[TASK DESCRIPTION]
Check each line of the listing, and copy it if it contains the word "beside".

··· MATERIAL FOR THE TASK ···

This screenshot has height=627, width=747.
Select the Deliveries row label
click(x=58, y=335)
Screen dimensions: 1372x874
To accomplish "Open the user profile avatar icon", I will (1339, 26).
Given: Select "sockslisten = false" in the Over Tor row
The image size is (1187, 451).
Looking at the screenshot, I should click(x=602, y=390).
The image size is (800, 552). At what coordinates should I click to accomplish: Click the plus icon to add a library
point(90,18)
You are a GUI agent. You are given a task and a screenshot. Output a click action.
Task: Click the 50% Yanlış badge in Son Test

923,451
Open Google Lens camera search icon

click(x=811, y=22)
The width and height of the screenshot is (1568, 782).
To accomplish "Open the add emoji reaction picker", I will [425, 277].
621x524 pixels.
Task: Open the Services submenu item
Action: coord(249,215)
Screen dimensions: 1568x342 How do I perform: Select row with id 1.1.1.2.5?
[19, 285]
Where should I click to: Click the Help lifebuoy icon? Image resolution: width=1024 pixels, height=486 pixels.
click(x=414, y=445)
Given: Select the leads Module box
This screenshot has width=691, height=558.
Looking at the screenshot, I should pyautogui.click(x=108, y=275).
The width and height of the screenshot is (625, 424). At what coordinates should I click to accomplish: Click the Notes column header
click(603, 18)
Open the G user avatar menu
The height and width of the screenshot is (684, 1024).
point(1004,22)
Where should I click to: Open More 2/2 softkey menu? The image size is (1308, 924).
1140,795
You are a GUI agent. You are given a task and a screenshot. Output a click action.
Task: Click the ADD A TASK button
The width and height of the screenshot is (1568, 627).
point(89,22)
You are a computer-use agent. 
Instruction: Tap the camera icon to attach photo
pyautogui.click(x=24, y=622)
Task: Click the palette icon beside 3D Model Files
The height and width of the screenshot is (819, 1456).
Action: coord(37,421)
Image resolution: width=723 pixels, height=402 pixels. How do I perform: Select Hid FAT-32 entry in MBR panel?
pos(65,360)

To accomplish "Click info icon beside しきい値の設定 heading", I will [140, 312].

···

[RESPONSE BELOW]
Task: Click the palette icon beside 3D Model Files
To accomplish "Click info icon beside しきい値の設定 heading", I will [140, 312].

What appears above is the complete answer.